You don’t have to take it from me. Take it from David Marberger, executive Vice President and CFO at Con Agra – a major Fortune 500 company - who told shareholders this fall QUOTE: “In terms of if there is corporate tax reduction and there's more cash, we bounce back to our capital allocation.” More stock buybacks.
Republicans think a corporate tax cut without guardrails will boost wages. We disagree, and later this morning, Democrats will urge our Republican colleagues to put their money where their mouth is and prove us wrong.

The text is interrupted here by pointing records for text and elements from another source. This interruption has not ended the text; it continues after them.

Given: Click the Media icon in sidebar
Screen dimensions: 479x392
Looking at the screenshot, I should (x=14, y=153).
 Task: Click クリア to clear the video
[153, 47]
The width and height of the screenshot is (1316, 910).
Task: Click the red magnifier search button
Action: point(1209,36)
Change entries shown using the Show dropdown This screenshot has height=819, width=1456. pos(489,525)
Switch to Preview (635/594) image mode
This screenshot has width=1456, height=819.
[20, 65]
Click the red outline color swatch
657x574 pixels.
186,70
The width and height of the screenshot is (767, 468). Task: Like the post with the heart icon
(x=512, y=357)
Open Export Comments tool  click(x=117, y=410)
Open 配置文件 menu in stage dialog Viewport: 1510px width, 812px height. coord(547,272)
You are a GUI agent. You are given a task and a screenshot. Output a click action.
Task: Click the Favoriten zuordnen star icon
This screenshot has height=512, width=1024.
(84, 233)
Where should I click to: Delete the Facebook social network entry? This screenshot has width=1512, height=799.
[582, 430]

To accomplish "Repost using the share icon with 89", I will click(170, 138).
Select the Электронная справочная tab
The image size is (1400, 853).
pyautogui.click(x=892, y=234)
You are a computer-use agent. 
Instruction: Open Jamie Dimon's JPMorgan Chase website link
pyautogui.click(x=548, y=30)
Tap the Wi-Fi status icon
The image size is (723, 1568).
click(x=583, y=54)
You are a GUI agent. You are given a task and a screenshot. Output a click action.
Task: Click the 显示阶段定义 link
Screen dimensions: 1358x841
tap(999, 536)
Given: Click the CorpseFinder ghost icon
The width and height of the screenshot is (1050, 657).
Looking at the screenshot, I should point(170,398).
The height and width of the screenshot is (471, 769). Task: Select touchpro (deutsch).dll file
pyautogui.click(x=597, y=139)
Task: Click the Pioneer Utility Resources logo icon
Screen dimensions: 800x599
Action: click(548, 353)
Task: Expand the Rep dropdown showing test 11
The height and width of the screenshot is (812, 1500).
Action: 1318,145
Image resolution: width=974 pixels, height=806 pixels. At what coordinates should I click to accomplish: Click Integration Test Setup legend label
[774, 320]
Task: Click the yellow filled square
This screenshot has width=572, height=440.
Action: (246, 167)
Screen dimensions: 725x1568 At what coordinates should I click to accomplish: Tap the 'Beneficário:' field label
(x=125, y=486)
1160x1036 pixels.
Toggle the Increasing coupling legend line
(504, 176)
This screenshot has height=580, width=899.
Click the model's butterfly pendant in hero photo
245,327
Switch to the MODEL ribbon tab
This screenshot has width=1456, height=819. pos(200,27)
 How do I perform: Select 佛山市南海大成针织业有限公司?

We will be offering an amendment that would snap-back taxes to the old corporate rate if corporations fail to actually boost their workers’ wages. It’s that simple. Put your money where your mouth is. The only thing you’re hanging your hat on in this bill, which hurts so many middle-class people, is ‘well, everyone will get a big wage increase because we are reducing the corporate rate.’ We challenge you, accept our amendment. If wages don’t go up, the corporate decrease in taxes is repealed. We’re simply telling Republicans don’t write checks to corporations that their employees can’t cash.
If Republicans fail to support this amendment, they’ll confirm their tax bill is a farce – they really don’t believe it - when it comes to boosting wages for working Americans.
Finally, a word on the pending nomination to the NLRB, Mr. Robb.
The NLRB protects workers’ rights to form or join unions, bargain collectively with their employers, and act concertedly for mutual aid or protection. It is not clear to me from reviewing Mr. Robb’s background that he believes in the mission of the agency.
In his experience as a labor and employment lawyer, he has defended companies against workers’ unfair labor practice allegations, age and sex discrimination charges, class action age claims, and wage claims. Mr. Robb’s law firm website brags about his efforts to delay and defeat a union organizing drive at Millstone Power Station in Connecticut. He was the lead counsel on the Reagan-era case which decertified the air traffic controllers union. That resulted in President Reagan firing 11,000 air-traffic controllers and then barring them from federal service.
The General Counsel for the NLRB sets the priority cases and determines when to bring charges against employers. It’s a crucial role, and Peter Robb’s record shows that he is not up to the job, that he will not defend workers in an agency that was designed to defend workers.
I will be voting no, and I urge my colleagues to oppose his nomination.